Le léopard est le survivant par excellence, mais ses menaces s’accroissent
« Dans les années 2000, nous estimions qu’il restait entre 25 et 35 léopards », explique Dale Miquelle, spécialiste des grands félins au sein de l’association à but non lucratif Wildlife Conservation Society. Mais ils se rétablissent. En 2022, on comptait plus de 100 léopards adultes en Russie, ainsi qu’une population croissante en Chine, même si elle n’est pas viable.
La trajectoire du léopard d’Anatolie est encourageante : il réapparaît dans des régions d’Iran et d’Irak où il était absent depuis longtemps. Bien que la population reste fragile, il y a de l’espoir, affirme Arash Ghoddousi, scientifique en conservation et membre du groupe de spécialistes des félins de l’UICN.
Ce félin est le mieux documenté de toutes les sous-espèces grâce à une initiative conjointe de l’UICN et de la Convention sur les espèces migratrices, qui a permis de recueillir des informations auprès d’experts sur toute son aire de répartition, de la Turquie au Caucase. « Cette initiative a servi de référence pour les travaux régionaux », explique Ghoddoudi.
Cela en dit long sur ce qui peut se produire lorsque des personnes de différentes régions partagent un engagement en faveur de la conservation, note Stein. « Cela peut donner lieu à des collaborations que vous n’auriez jamais cru possibles. »
Cette évaluation montre pourquoi il n’existe pas de déclaration générale sur les léopards. Leur statut, les menaces et le niveau de protection varient considérablement, et beaucoup de choses restent inconnues.
Pour comprendre la prévalence et la localisation d’une espèce sur deux continents, il faut des études de terrain, des cartographies et des modèles informatiques. Mais avec une aire de répartition de près de huit millions de kilomètres carrés, de vastes zones n’ont jamais été étudiées.
La réduction de l’habitat, le déclin des proies et les conflits avec les humains sont les principales menaces à la survie à long terme des léopards, ainsi que l’intensification du changement climatique et l’explosion de la population humaine.
L’ampleur et la rapidité de la perte d’habitat dans de nombreuses régions sont surprenantes.

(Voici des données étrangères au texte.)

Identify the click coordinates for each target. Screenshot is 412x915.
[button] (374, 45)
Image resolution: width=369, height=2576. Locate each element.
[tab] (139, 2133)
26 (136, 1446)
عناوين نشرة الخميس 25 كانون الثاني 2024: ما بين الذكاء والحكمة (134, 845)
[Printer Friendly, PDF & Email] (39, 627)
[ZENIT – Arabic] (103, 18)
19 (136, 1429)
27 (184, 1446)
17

« Nous pensons que l’aire de répartition du léopard a diminué de plus de 30 % à l’échelle mondiale au cours des trois dernières générations », écrivent les auteurs de l’évaluation. Les léopards ont perdu 11 % de leur aire de répartition confirmée au cours des huit dernières années.
L’Afrique est la plus durement touchée. « Les cultures et les villes remplacent les forêts et les savanes », explique Drouilly. L’étude indique que la population humaine va probablement doubler en Afrique subsaharienne d’ici 2050, ce qui nécessitera davantage de terres.
Mais il y a toujours des exceptions chez les léopards. En Inde, leur territoire s’est étendu et leur aire de reproduction a doublé en vingt ans dans l’Extrême-Orient russe et dans le nord-est de la Chine.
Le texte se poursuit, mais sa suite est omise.